Босую, покорную, в одном халате, надетом на голое тело, он вывел ее к общественной уборной. Было холодно, но светло, полная луна выплыла из-за туч и равнодушно освещала место грядущей казни.
– Именем Российской Советской Федеративной… – торжественно произнес прокурор, поднимая ружье.
Раньше, когда случалось такое, выбегали соседи. Теперь же не было никого. Только одно окно растворилось, и женский голос спросил:
– Ну, чего там?
А другой, тоже женский, ответил:
– Прокурор обратно Азалию на расстрел вывел.
Окно тут же захлопнулось. Прокурор невольно оглянулся на посторонние звуки, а когда повернулся опять, Азалии возле уборной не было. Тут и луна закатилась, стало совсем темно.
– Аза! – крикнул прокурор в темноту. – Выходи! Не препятствуй исполнению приговора.
Азалия не отзывалась. Павел Трофимович обошел уборную, заглянул в обе ее половины, вступил в кучу, наваленную перед входом, выругался и с ружьем наперевес пошел домой. Но дома дверь оказалась запертой изнутри. Прокурор стучал в дверь кулаками и ногами, кричал: «Аза! Открой! Именем закона! Я больше не буду!», – но, не дождавшись никакого ответа, лег спать на половик под дверью.
Утром он, как обычно, ползал перед женой на коленях, хватал ее за ноги, умолял простить и обещал выбросить ружье на помойку или продать.
После этого, отчасти прощенный, напившись крепкого чаю, пошел на работу и исполнял свои обязанности твердо, как полагалось.

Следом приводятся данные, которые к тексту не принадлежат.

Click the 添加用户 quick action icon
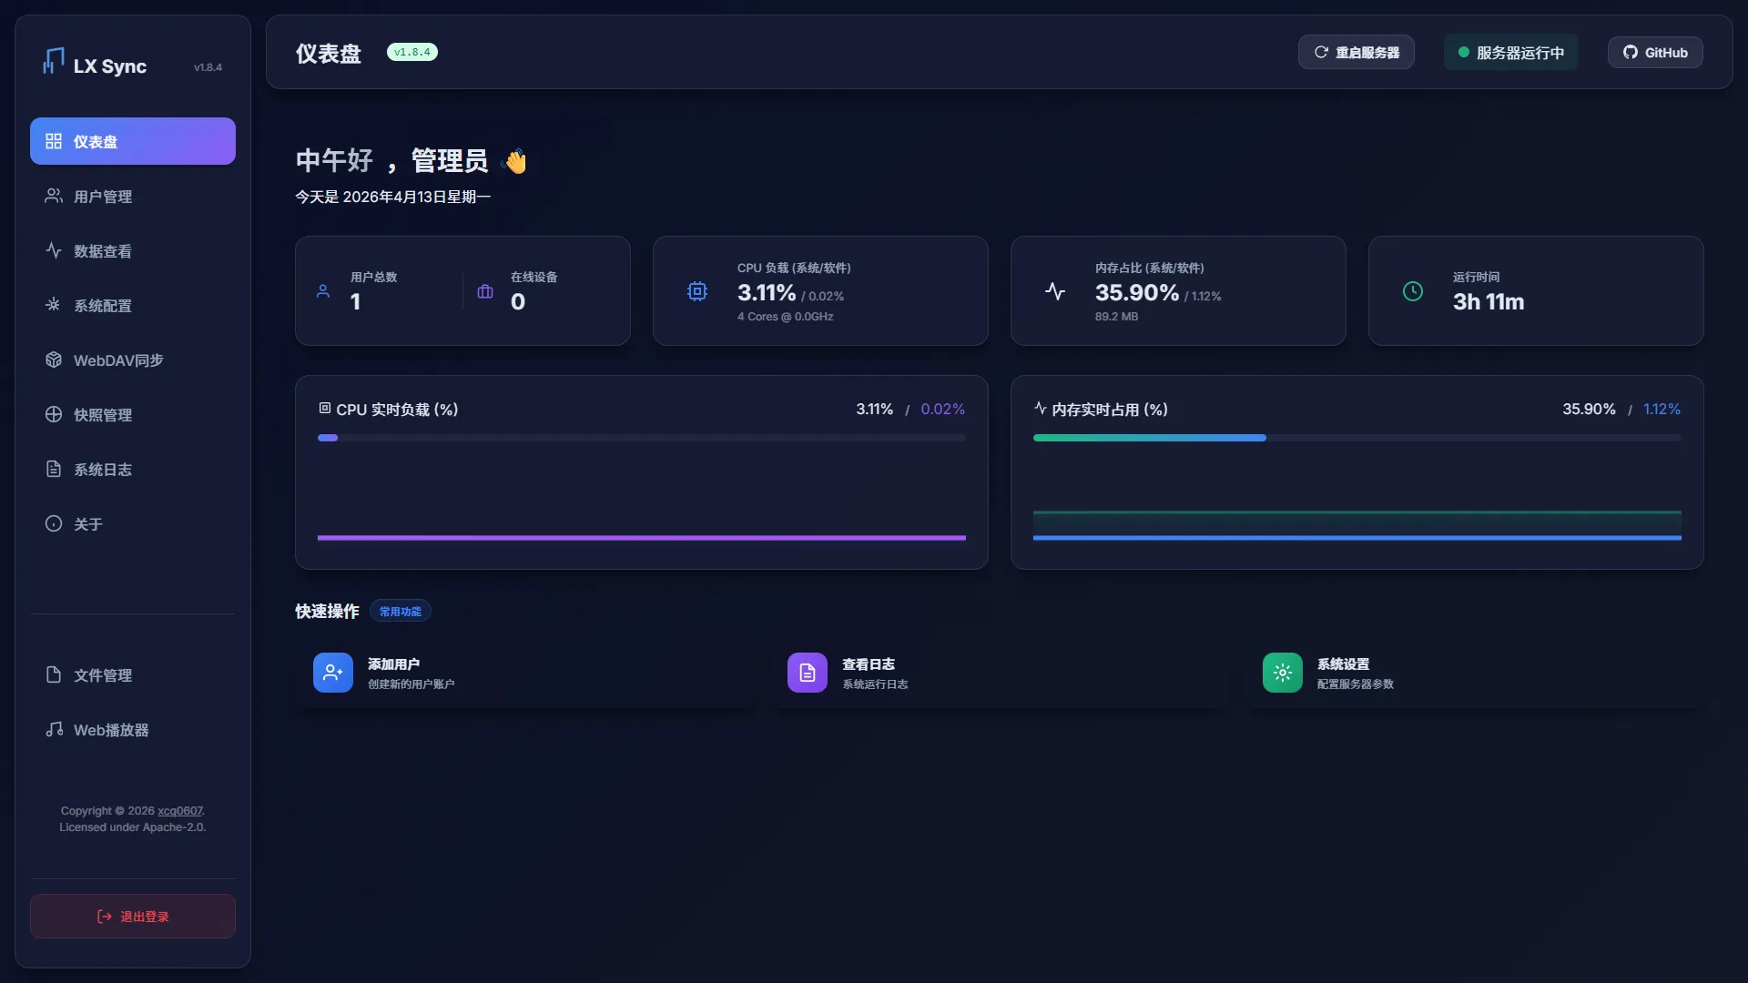This screenshot has width=1748, height=983. 331,672
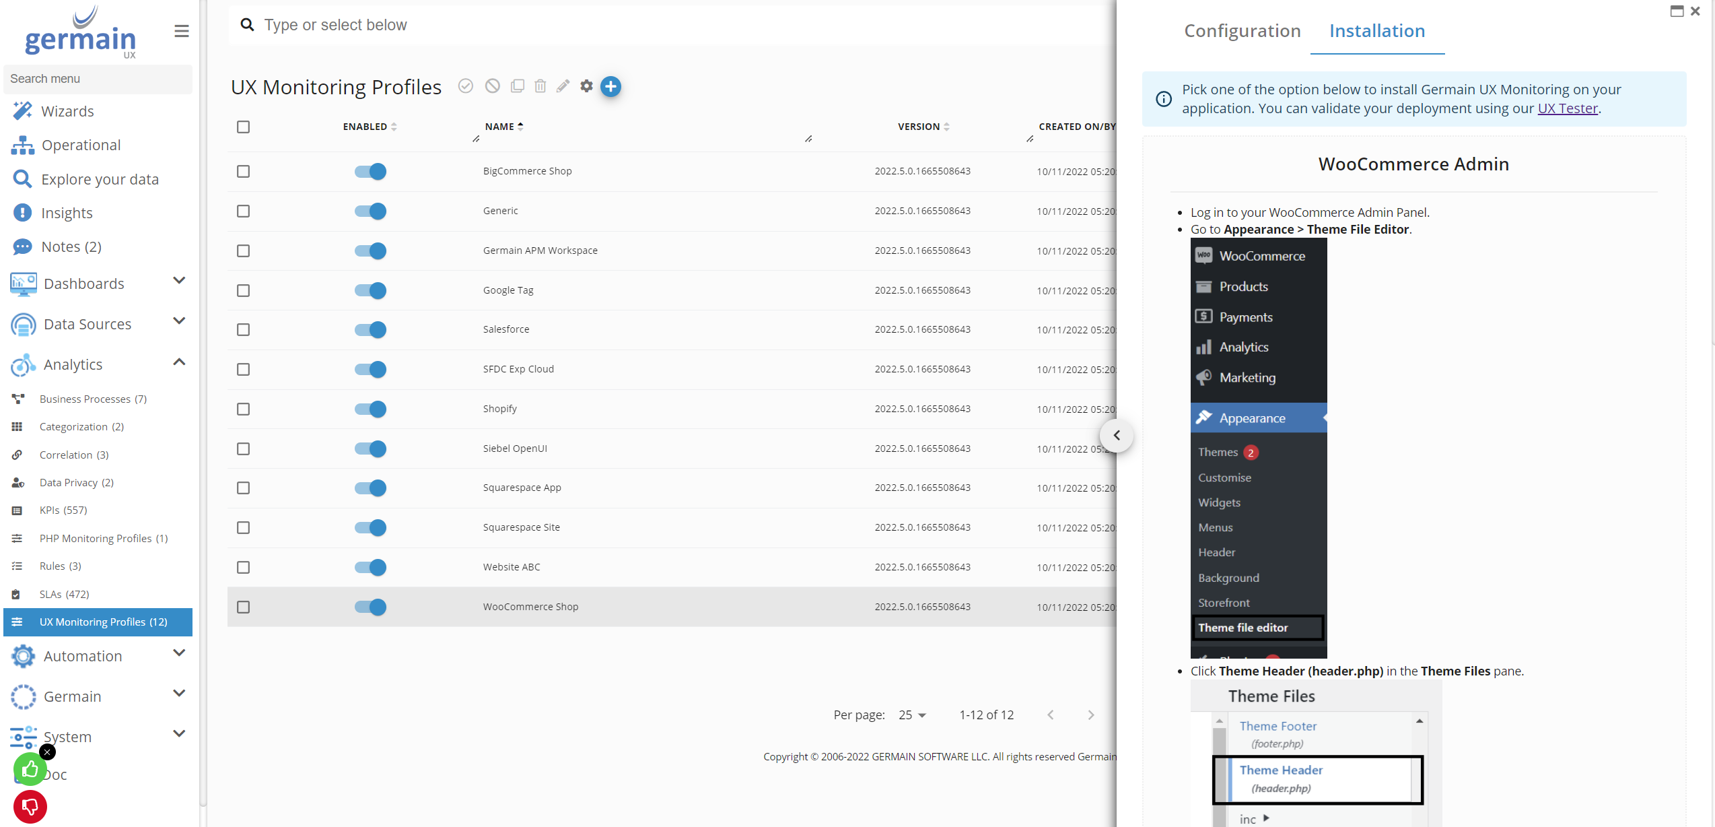1715x827 pixels.
Task: Click the green thumbs up feedback icon
Action: [x=30, y=769]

Нюра шла и шла по длинным коридорам учреждений, которые слились для нее в один бесконечный коридор с грязными полами, обшарпанными лавками. На лавках в робких и выжидательных позах сидели просители, то есть люди, которые еще чего-то хотели от этой жизни, искатели правды, борцы за справедливость, кляузники, униженные и оскорбленные в драных телогрейках, в лохмотьях, в лаптях, в чунях, в галошах на босу ногу и вовсе босые, старики и старухи, бабы с детишками, молодой парнишка на костылях, пожилой матрос с перевязанной головой, старик в суконном пальто, по которому стадами бродили бледные вши, рахитичный младенец, жевавший хлеб в грязном тряпичном узелке.
Бледный небритый мужчина с лихорадочным блеском в глазах рассказывал Нюре, как следователь отбивал ему почки, объясняя свои действия идеологической войной и сложностью мировой обстановки.
– Перед самой войной, – говорил мужчина, – меня освободили, но я теперь ни на что не способен.
Он показывал Нюре свое длинное заявление, в котором предлагал ввести статус инвалида идеологической войны, а ему лично дать первую группу с предоставлением бесплатного проезда в городском транспорте.
Была тетка, потерявшая карточки. Она ходила по инстанциям, говорила, что у нее трое детей, что они помрут с голоду. Ей отвечали: «Здесь не богадельня. О детях надо было раньше думать. У нас нет специальных фондов для ротозеев».
Один весьма невзрачного вида гражданин вступил на путь борьбы вовсе из-за ерунды. Как-то ему понадобилось перекрыть крышу, и он обратился к директору совхоза с просьбой о выписке нужного ему количества соломы. Директор отказал на том основании, что проситель недостаточно активно проявлял себя в общественной жизни, то есть не посещал самодеятельность, не выпускал стенгазету, не ходил на собрания, а если и ходил, то не лез на трибуну и пассивно участвовал в общих аплодисментах.